A simple RT-multiplex PCR method for diagnosis of L-A and M totiviruses in Saccharomyces cerevisiae

Abstract

Killer yeasts and their toxins have many potential applications in environmental, medical and industrial biotechnology. The killer phenotype in Saccharomyces cerevisiae relies on the cytoplasmic persistence of two dsRNA viruses, L-A and M. M encodes the toxin, and L-A provides proteins for expression, replication, and capsids for both viruses. Yeast screening and characterization of this trait is usually performed phenotypically, on the basis of their toxin production and immunity.
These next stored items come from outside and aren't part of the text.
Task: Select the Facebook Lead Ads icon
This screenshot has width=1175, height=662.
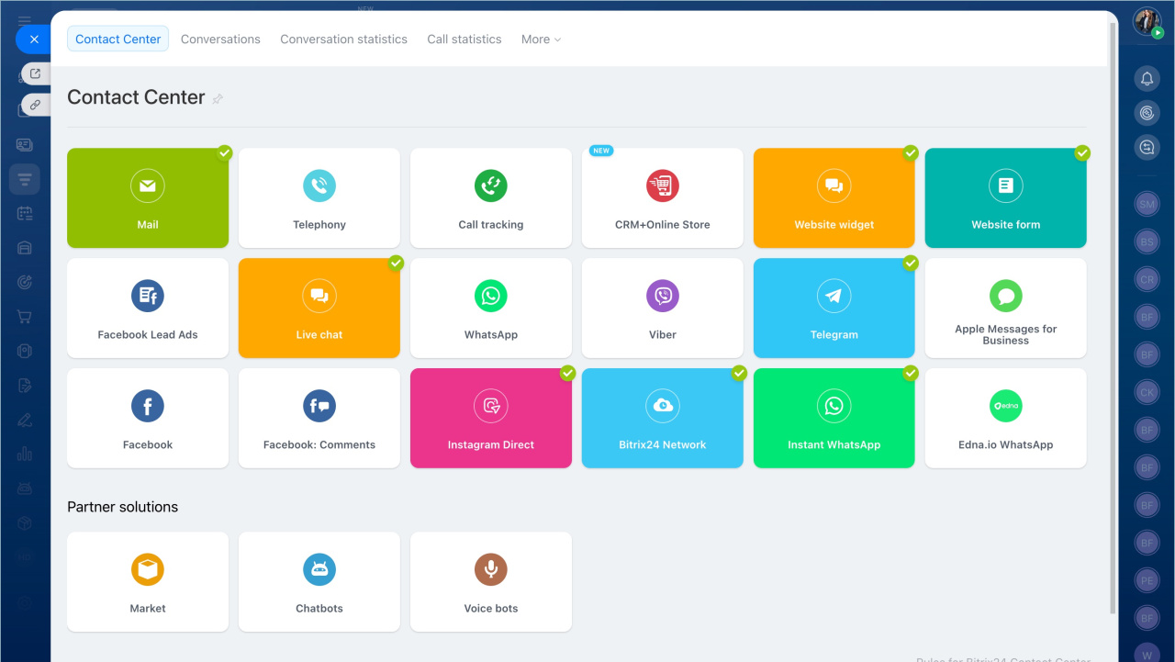Action: pos(148,297)
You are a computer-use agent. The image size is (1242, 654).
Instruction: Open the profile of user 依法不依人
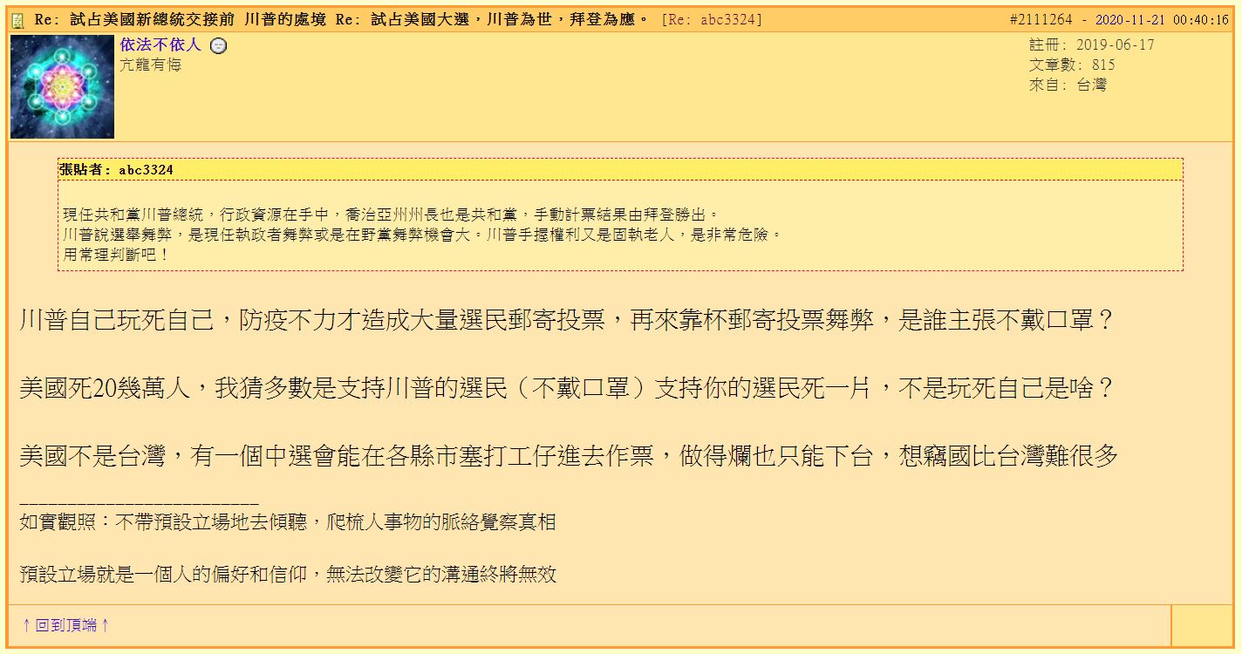pos(160,45)
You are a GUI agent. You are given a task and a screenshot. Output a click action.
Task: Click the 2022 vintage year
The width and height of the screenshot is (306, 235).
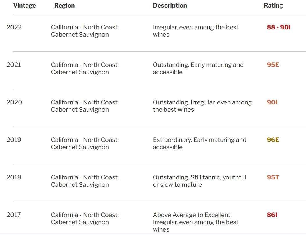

In this study, we describe a simple and specific RT-multiplex PCR assay for direct diagnosis of the dsRNA totivirus genomes associated to the killer trait in the S. cerevisiae yeast. This method obviates RNA purification steps and primers addition to the RT reaction. Using a mixture of specific primers at the PCR step, this RT-multiplex PCR protocol provides accurate diagnosis of both L-A and M totivirus in all its known variants L-A-1/M1, L-A-2/M2, L-A-28/M28 and L-A-lus/Mlus to be found in infected killer yeasts. By means of this method, expected L-A-2/M2 totivirus associations in natural wine yeasts cells were identified, but importantly, asymptomatic L-A-2/M2 infected cells, as well as unexpected L-A-lus/M2 totiviral associations, were also found. Importance The killer phenomenon in S. cerevisiae yeast cells provides the opportunity to study host-virus interactions in a eukaryotic model. Therefore, development of simple methods for their detection significantly facilitates their study. The simplified RT-multiplex PCR protocol described here provides a useful and accurate tool for the genotypic characterization of yeast totiviruses in killer yeast cells. The killer trait depends on two dsRNA totiviruses, L-A and M. Each M dsRNA depends on a specific helper L-A virus. Thus, direct genotyping by the described method also provides valuable insights into L-A/M viral associations and their coadaptional events in nature.